A recent surge in bomb attacks has set Ugandan authorities on a hunt for the perpetrators.

Uganda has been targeted by three bomb attacks in the span of a week [File: Abubaker Lubowa/Reuters]

A blast has killed at least two children in a Ugandan village as the country grapples with the third bomb attack in a week.

There was no immediate claim of responsibility for Friday’s incident. According to a senior police official, the device looked like an exotic “jackfruit” and was given to the children while they were playing.

The explosion occurred in Nakaseke district, 60km (27 miles) north of the capital, Kampala. It killed a 14-year-old and a second child with disabilities, police spokesman Asan Kasingye said in a tweet.

Uganda has been the target of multiple attacks over the past week. A bomb packed with nails and shrapnel exploded in a popular restaurant in Kampala, killing one person and wounding three others on October 23.

The ISIL (ISIS) armed group claimed responsibility for the attack in a statement posted on an affiliated Telegram channel.

The group said some of its members detonated an explosive device in a bar where “members and spies of the Crusader Ugandan government were gathering” in Kampala.
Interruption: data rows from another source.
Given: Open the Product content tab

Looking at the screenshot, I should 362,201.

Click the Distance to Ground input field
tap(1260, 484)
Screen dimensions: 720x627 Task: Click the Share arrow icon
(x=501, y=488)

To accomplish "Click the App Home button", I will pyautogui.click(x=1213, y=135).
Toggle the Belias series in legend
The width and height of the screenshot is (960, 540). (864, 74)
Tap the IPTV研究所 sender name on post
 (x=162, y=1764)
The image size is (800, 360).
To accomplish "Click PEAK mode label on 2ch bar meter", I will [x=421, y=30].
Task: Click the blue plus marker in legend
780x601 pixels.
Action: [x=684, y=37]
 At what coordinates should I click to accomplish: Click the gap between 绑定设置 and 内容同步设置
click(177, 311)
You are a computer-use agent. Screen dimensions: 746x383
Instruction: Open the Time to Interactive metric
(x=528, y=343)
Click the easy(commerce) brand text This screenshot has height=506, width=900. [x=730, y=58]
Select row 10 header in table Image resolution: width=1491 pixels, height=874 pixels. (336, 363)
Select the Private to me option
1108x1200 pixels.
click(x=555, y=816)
On Monday, a second bomb went off on a bus, killing the suspected attacker and injuring several commuters. Police initially said two people were killed.

Ugandan authorities have been investigating the attacks. A shadowy group called the Allied Democratic Forces (ADF), suspected of links to ISIL, emerged earlier this week as the possible author of the blasts.

ADF is known as the bloodiest of the scores of militias that roam eastern Democratic Republic of the Congo and has gained a reputation for massacres in North Kivu and neighbouring Ituri provinces.

The ADF was initially a coalition of armed Ugandan groups that opposed Ugandan President Yoweri Museveni.

The group moved across the border into eastern DRC in 1995, establishing itself in the rugged Rwenzori Mountains in North Kivu province.

In April 2019, some ADF attacks began to be claimed by ISIL through its outlets on social media. It presented the group as its regional branch – the Islamic State Central Africa Province, or ISCAP.

The United States has placed the ADF on its list of “terrorist groups” affiliated with ISIL.

Ugandan authorities said earlier this week that a police dragnet had picked up a number of ADF operatives suspected of hatching a plot to attack “major installations”.